[Required task]:
Write out every one of these lines word for word.

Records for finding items
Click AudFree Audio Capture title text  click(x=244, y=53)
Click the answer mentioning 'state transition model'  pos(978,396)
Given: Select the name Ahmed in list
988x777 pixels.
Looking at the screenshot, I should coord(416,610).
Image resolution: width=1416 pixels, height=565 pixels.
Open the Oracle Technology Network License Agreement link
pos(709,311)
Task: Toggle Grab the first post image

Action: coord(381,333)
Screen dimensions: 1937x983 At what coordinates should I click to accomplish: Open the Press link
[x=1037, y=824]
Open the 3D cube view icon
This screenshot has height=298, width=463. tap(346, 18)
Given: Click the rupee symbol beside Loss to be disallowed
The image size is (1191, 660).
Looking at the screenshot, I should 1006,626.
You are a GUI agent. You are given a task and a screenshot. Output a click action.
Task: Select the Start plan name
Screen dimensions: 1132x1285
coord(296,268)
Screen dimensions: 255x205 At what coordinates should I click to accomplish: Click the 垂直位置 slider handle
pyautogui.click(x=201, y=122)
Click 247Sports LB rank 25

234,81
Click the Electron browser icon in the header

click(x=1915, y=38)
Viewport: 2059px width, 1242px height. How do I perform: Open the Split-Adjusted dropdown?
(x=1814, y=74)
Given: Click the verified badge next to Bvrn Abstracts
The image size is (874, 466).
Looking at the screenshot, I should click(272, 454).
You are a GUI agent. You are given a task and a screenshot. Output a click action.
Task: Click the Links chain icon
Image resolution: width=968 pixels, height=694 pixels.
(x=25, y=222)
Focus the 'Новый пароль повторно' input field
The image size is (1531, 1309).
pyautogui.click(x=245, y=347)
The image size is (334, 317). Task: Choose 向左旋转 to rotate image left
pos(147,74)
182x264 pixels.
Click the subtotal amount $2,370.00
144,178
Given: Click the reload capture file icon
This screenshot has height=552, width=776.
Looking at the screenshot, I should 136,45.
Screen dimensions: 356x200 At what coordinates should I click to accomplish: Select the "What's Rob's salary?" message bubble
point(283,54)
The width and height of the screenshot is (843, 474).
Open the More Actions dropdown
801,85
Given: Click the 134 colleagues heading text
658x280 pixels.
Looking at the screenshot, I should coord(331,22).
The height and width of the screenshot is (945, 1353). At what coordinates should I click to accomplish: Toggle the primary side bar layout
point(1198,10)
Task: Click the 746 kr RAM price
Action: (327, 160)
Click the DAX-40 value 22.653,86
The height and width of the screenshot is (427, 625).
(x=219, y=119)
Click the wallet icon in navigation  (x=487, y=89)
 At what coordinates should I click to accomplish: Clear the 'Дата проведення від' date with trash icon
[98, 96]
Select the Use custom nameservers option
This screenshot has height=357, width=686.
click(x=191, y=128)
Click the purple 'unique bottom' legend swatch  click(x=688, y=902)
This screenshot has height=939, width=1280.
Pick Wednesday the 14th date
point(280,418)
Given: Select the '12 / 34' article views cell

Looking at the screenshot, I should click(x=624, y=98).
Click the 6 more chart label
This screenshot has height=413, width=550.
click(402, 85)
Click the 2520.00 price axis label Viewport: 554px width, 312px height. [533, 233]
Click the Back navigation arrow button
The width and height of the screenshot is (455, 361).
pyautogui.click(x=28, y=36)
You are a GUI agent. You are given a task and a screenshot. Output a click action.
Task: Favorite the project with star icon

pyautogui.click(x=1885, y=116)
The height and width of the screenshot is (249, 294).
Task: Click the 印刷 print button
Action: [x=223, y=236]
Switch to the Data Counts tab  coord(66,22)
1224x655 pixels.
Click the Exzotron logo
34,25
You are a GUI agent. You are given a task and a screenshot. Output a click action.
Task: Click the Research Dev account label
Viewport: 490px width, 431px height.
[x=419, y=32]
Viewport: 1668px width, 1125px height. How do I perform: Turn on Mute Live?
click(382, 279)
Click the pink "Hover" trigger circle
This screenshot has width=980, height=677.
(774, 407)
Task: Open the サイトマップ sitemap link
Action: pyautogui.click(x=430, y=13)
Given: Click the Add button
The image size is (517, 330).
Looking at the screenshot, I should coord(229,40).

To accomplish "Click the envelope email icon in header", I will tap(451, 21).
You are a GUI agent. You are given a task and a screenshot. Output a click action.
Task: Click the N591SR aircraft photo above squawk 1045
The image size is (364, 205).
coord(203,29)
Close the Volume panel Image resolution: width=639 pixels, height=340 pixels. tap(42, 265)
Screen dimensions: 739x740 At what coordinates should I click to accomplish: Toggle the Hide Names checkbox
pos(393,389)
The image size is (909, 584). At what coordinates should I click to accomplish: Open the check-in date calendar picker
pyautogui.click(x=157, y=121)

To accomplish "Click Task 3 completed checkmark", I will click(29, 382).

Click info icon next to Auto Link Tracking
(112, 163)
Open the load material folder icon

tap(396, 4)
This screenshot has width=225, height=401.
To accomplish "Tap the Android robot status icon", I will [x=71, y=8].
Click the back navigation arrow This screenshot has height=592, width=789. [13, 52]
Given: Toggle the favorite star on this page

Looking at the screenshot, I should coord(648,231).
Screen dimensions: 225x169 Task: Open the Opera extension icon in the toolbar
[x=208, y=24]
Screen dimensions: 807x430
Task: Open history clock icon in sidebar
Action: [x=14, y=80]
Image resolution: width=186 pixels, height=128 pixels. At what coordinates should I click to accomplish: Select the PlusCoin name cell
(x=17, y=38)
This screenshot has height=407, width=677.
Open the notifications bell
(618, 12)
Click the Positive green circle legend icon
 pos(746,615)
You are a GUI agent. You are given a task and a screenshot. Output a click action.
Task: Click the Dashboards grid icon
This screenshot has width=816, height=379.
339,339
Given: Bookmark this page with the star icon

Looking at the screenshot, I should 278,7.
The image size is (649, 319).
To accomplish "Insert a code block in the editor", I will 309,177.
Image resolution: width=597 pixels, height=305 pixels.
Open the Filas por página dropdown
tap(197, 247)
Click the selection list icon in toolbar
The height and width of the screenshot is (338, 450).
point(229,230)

[The response]:
Click AudFree Audio Capture title text  click(x=244, y=53)
Click the answer mentioning 'state transition model'  pos(978,396)
Given: Select the name Ahmed in list
988x777 pixels.
Looking at the screenshot, I should coord(416,610).
Image resolution: width=1416 pixels, height=565 pixels.
Open the Oracle Technology Network License Agreement link
pos(709,311)
Task: Toggle Grab the first post image

Action: coord(381,333)
Screen dimensions: 1937x983 At what coordinates should I click to accomplish: Open the Press link
[x=1037, y=824]
Open the 3D cube view icon
This screenshot has height=298, width=463. tap(346, 18)
Given: Click the rupee symbol beside Loss to be disallowed
The image size is (1191, 660).
Looking at the screenshot, I should 1006,626.
You are a GUI agent. You are given a task and a screenshot. Output a click action.
Task: Select the Start plan name
Screen dimensions: 1132x1285
coord(296,268)
Screen dimensions: 255x205 At what coordinates should I click to accomplish: Click the 垂直位置 slider handle
pyautogui.click(x=201, y=122)
Click 247Sports LB rank 25

234,81
Click the Electron browser icon in the header

click(x=1915, y=38)
Viewport: 2059px width, 1242px height. How do I perform: Open the Split-Adjusted dropdown?
(x=1814, y=74)
Given: Click the verified badge next to Bvrn Abstracts
The image size is (874, 466).
Looking at the screenshot, I should click(272, 454).
You are a GUI agent. You are given a task and a screenshot. Output a click action.
Task: Click the Links chain icon
Image resolution: width=968 pixels, height=694 pixels.
(x=25, y=222)
Focus the 'Новый пароль повторно' input field
The image size is (1531, 1309).
pyautogui.click(x=245, y=347)
The image size is (334, 317). Task: Choose 向左旋转 to rotate image left
pos(147,74)
182x264 pixels.
Click the subtotal amount $2,370.00
144,178
Given: Click the reload capture file icon
This screenshot has height=552, width=776.
Looking at the screenshot, I should 136,45.
Screen dimensions: 356x200 At what coordinates should I click to accomplish: Select the "What's Rob's salary?" message bubble
point(283,54)
The width and height of the screenshot is (843, 474).
Open the More Actions dropdown
801,85
Given: Click the 134 colleagues heading text
658x280 pixels.
Looking at the screenshot, I should coord(331,22).
The height and width of the screenshot is (945, 1353). At what coordinates should I click to accomplish: Toggle the primary side bar layout
point(1198,10)
Task: Click the 746 kr RAM price
Action: (327, 160)
Click the DAX-40 value 22.653,86
The height and width of the screenshot is (427, 625).
(x=219, y=119)
Click the wallet icon in navigation  (x=487, y=89)
 At what coordinates should I click to accomplish: Clear the 'Дата проведення від' date with trash icon
[98, 96]
Select the Use custom nameservers option
This screenshot has height=357, width=686.
click(x=191, y=128)
Click the purple 'unique bottom' legend swatch  click(x=688, y=902)
This screenshot has height=939, width=1280.
Pick Wednesday the 14th date
point(280,418)
Given: Select the '12 / 34' article views cell

Looking at the screenshot, I should click(x=624, y=98).
Click the 6 more chart label
This screenshot has height=413, width=550.
click(402, 85)
Click the 2520.00 price axis label Viewport: 554px width, 312px height. [533, 233]
Click the Back navigation arrow button
The width and height of the screenshot is (455, 361).
pyautogui.click(x=28, y=36)
You are a GUI agent. You are given a task and a screenshot. Output a click action.
Task: Favorite the project with star icon

pyautogui.click(x=1885, y=116)
The height and width of the screenshot is (249, 294).
Task: Click the 印刷 print button
Action: [x=223, y=236]
Switch to the Data Counts tab  coord(66,22)
1224x655 pixels.
Click the Exzotron logo
34,25
You are a GUI agent. You are given a task and a screenshot. Output a click action.
Task: Click the Research Dev account label
Viewport: 490px width, 431px height.
[x=419, y=32]
Viewport: 1668px width, 1125px height. How do I perform: Turn on Mute Live?
click(382, 279)
Click the pink "Hover" trigger circle
This screenshot has width=980, height=677.
(774, 407)
Task: Open the サイトマップ sitemap link
Action: pyautogui.click(x=430, y=13)
Given: Click the Add button
The image size is (517, 330).
Looking at the screenshot, I should coord(229,40).

To accomplish "Click the envelope email icon in header", I will tap(451, 21).
You are a GUI agent. You are given a task and a screenshot. Output a click action.
Task: Click the N591SR aircraft photo above squawk 1045
The image size is (364, 205).
coord(203,29)
Close the Volume panel Image resolution: width=639 pixels, height=340 pixels. tap(42, 265)
Screen dimensions: 739x740 At what coordinates should I click to accomplish: Toggle the Hide Names checkbox
pos(393,389)
The image size is (909, 584). At what coordinates should I click to accomplish: Open the check-in date calendar picker
pyautogui.click(x=157, y=121)

To accomplish "Click Task 3 completed checkmark", I will click(29, 382).

Click info icon next to Auto Link Tracking
(112, 163)
Open the load material folder icon

tap(396, 4)
This screenshot has width=225, height=401.
To accomplish "Tap the Android robot status icon", I will [x=71, y=8].
Click the back navigation arrow This screenshot has height=592, width=789. [13, 52]
Given: Toggle the favorite star on this page

Looking at the screenshot, I should coord(648,231).
Screen dimensions: 225x169 Task: Open the Opera extension icon in the toolbar
[x=208, y=24]
Screen dimensions: 807x430
Task: Open history clock icon in sidebar
Action: [x=14, y=80]
Image resolution: width=186 pixels, height=128 pixels. At what coordinates should I click to accomplish: Select the PlusCoin name cell
(x=17, y=38)
This screenshot has height=407, width=677.
Open the notifications bell
(618, 12)
Click the Positive green circle legend icon
 pos(746,615)
You are a GUI agent. You are given a task and a screenshot. Output a click action.
Task: Click the Dashboards grid icon
This screenshot has width=816, height=379.
339,339
Given: Bookmark this page with the star icon

Looking at the screenshot, I should 278,7.
The image size is (649, 319).
To accomplish "Insert a code block in the editor", I will 309,177.
Image resolution: width=597 pixels, height=305 pixels.
Open the Filas por página dropdown
tap(197, 247)
Click the selection list icon in toolbar
The height and width of the screenshot is (338, 450).
point(229,230)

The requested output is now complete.